Con esa imagen en mente, la miré por última vez. Sus facciones seguían relajadas bajo la calidez de su espacio. Le advertí sin que pudiera oírme, que durmiera bien. Solo mientras tanto. Para mañana se volvería imposible.

Entonces la noche se desvaneció sin sobresaltos, y yo me alejé por fin, dejando atrás su pequeño refugio con la mente llena de ruido. Claramente no estaba satisfecho. No todavìa.

Y por eso, cuando volvió a salir a la calle a la mañana siguiente, la seguí.
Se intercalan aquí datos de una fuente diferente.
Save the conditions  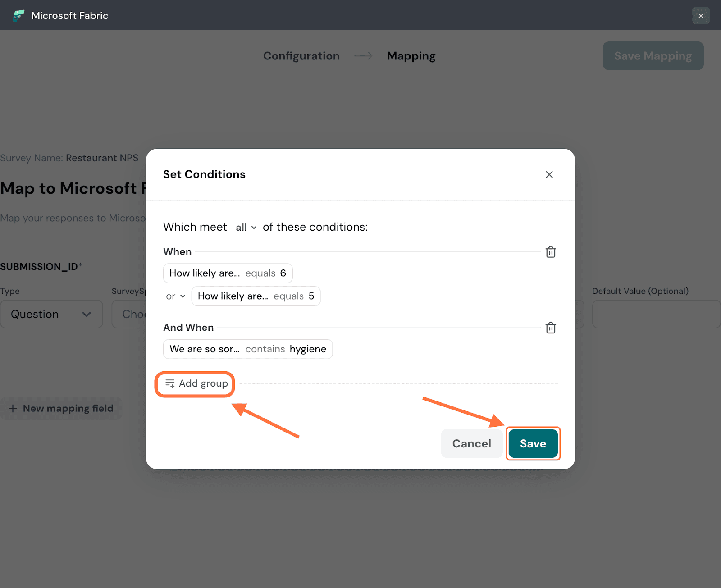coord(533,443)
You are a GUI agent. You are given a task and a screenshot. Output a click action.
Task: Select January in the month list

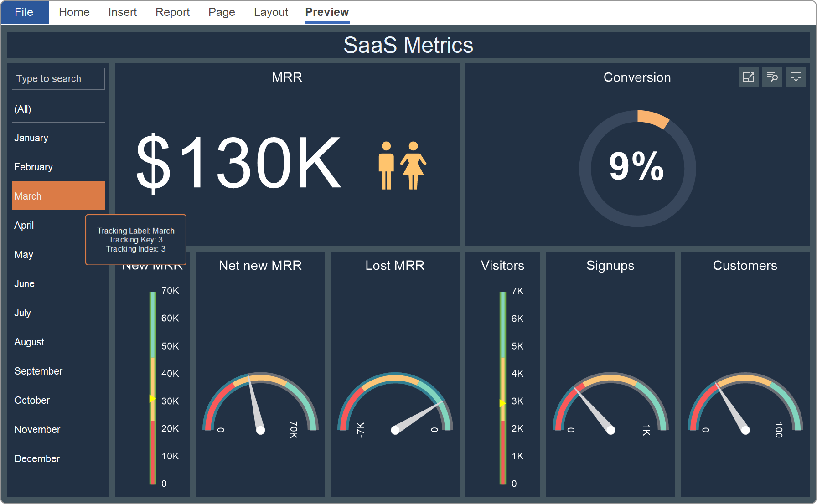pyautogui.click(x=31, y=138)
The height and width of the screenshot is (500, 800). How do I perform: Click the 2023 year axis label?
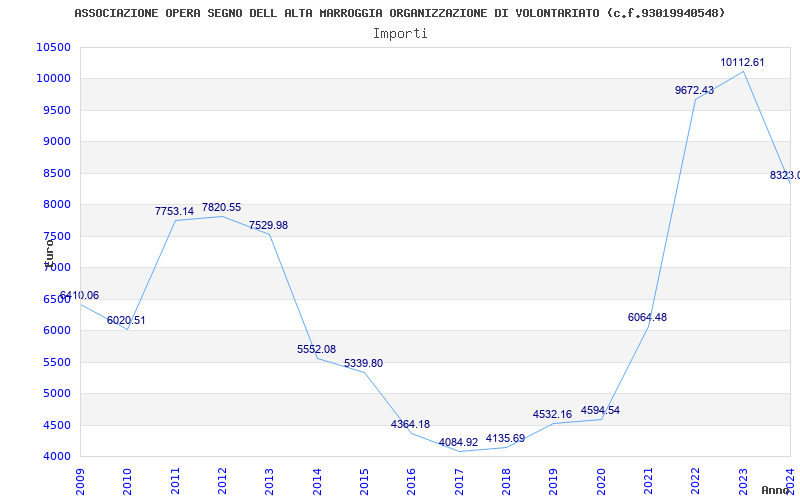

La mortalcita trabajaba en una heladería con el ridículo nombre de Fresde. Un nombre tan insípido como su uniforme color pastel. La seguí durante todo el trayecto sin que se diera cuenta. Comenzó caminando con prisa y terminó corriendo. Se le hacía tarde.

Mientras avanzábamos, me deslicé dentro de su mente. Una exploración suave, apenas perceptible. Vi recuerdos. Fragmentos. Una abuela muerta que le había dejado estudios pagados y una familia a la que apenas soportaba. El desprecio era mutuo. Esa herida era profunda, suficiente para alimentar a más de un demonio menor. Me pregunté si ella lo sabía, si entendía que ese veneno ya la estaba transformando.

Después de haber llegado a su puesto, permanecí oculto entre las sombras sin que ella supiera. El local estaba casi vacío. Me quedé en una esquina, invisible, recostado contra la pared como una sombra. Esperé pacientemente hasta ver al último cliente del turno, irse. Ella se agachó a revisar el sistema, contar el dinero, sola y concentrada. Perfecto.

Me acerqué, dejando que mis pasos retumbaran contra el suelo de baldosa. Acomodé el cuello de mi abrigo mientras aparecía frente a ella, apoyando el peso de mi cuerpo sobre el mostrador.

Su expresión no tenía precio.Soltó un grito ahogado y se quedó paralizada, con los billetes suspendidos entre los dedos. Me regocijé por dentro, por fin estaba teniendo la reacción que buscaba.

—Q-qué —tartamudeó—. ¿Tú qué haces aquí?

Dejó el dinero de vuelta en la caja y la cerró de golpe. Sonreí.

—Vine a ver cómo vas con este aburrido trabajo tuyo.

Se quedó en silencio, su mirada se aferró a la mía. Su lógica estaba tratando de darle una explicación pero parecía haberla abandonado.

—¿Qué ocurre? ¿Te comieron la lengua los helados?

Su mente estaba hecha un nudo, lo pude notar. Trató de reaccionar, pero empezó a retroceder, buscando distancia.

Luego, gritó el nombre de su compañera sin dejar de mirarme. Era obvio, ya no podía apartar la vista de mí ni un segundo. No sabía si por miedo o porque la había engatusado. Tal vez ambas.

— ¡Amy!

Otra chica asomó la cabeza desde el almacén.

—¿Sí? Dime.

La miró con vacilación antes de hablar.

—¿Podrías… —se detuvo, todavía dudosa— atender al cliente un monento? Tengo que hacer una cosa.

Amy frunció el ceño, la estaba mirando con desconfianza, sin entender lo que le pasaba.

—¿Qué cliente?

Melisa me miró. Por supuesto que yo no podía estar pasándola mejor.

—No, no es nada —le dijo nerviosa—. Es que ayer tomé unas copas, y creo que aún estoy aturdida. Perdón.

Sonreí y deslicé un dedo por su brazo.

—Sí, estás muy aturdida —susurré.

Ella se estremeció. Amy notó su reacción.

—¿Segura que estás bien, Mel? Si quieres, puedo decirle a la jefa que tomes uno de tus días de descanso.

—Estoy bien. No digas nada, por favor.

—¿Segura? —preguntó para asegurarse, pero Melisa seguía negándose.